Page extract
Make sure you fill in any place that says `YOUR CODE HERE` or "YOUR ANSWER HERE", as well as your name and collaborators below:

In [None]:
NAME = ""
COLLABORATORS = ""

---

In [None]:
import numpy as np
import scipy
import sklearn
import matplotlib.pyplot as plt


# Testing Machine Learning Algorithms

*Based on Tom Mitchell: Machine Learning, McGraw-Hill Science/Engineering/Math, 1997; Chapter 5, pages 128-153; [full text from the author](http://www.cs.cmu.edu/~tom/files/MachineLearningTomMitchell.pdf)*

**Task:** Let $X$ be a set, e.g., the set of all $d$-dimensional vectors
with entries from the interval $\langle 0,1\rangle$. Let
$f: X \to \{0,1\}$ be a target function. The goal of a learning
algorithm is to identify a function $h: X \to \{0,1\}$, called
hypothesis, from some class of functions $\mathcal{H}$ such that the
function $h$ is a good approximation of the target function $f$. The
only information the algorithm can use is a sample $S\subset X$ called
training set together with the correct value $f(x)$ for each $x \in S$.
The sample $S$ is a set of $n$ elements from $X$ randomly selected
according to some probabilistic distribution $D$.

Data
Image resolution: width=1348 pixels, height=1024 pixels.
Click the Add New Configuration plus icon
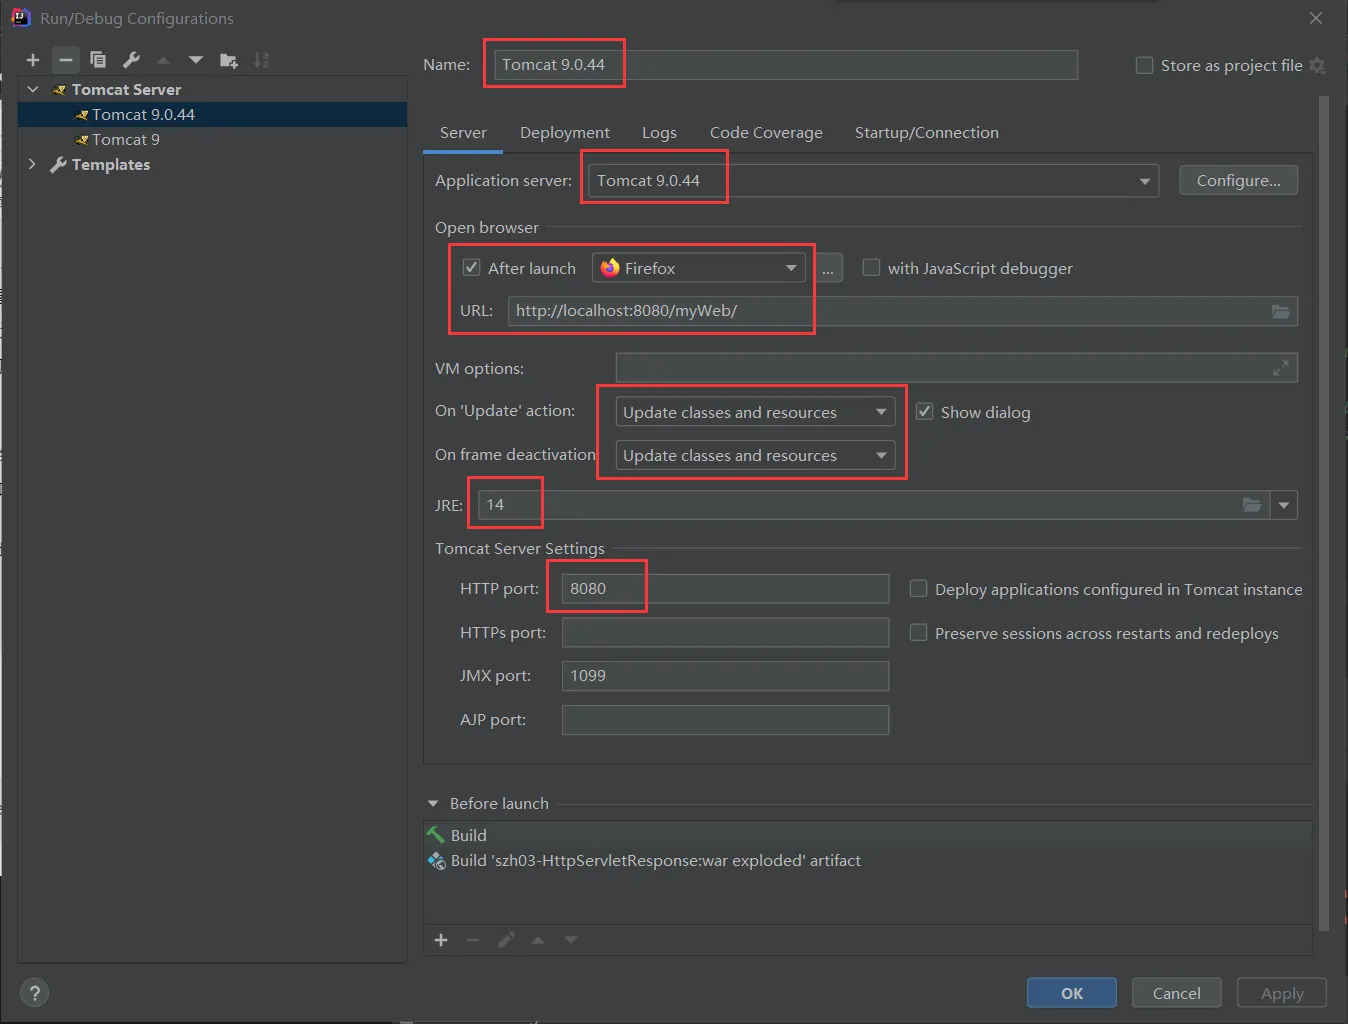point(33,60)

Task requirements
1 - In the notebook on testing machine learning algorithms, which chapter and pages of Mitchell's book is it based on?
2 - Resume the notebook on testing machine learning algorithms after its final sentence.

Answer list
1 - Chapter 5, pages 128-153.

2 -
When the learning algorithm selects some function $h$, we can easily
measure how well $h$ approximates $f$ on the training set by counting
the number of elements from $S$ for which both functions $f$ and $h$
have the same value. Then, the error of  hypothesis $h$ on the
training set is
$${\sf Error}_S(h)=\frac{1}{n} \sum_{x \in S} \delta(f(x),h(x)) \enspace,$$
where $n$ is the size of $S$ and $\delta$ is the classification error
function $$\delta(\alpha,\beta) =
\begin{cases}
    1 & \text{for $\alpha\not= \beta$}\\
    0 & \text{for $\alpha = \beta$}
\end{cases}$$ Hence, $${\sf Error}_S(h)=\frac{r}{n}\enspace,$$ where $r$
is the number of elements from $S$, which were incorrectly classified by
$h$.

**Problems:**

1.  How can we estimate the accuracy of $h$ on *any* sample taken from $X$
    according to the same probability distribution $D$?

2.  How good is this estimator - what is the probable error of this
    estimator?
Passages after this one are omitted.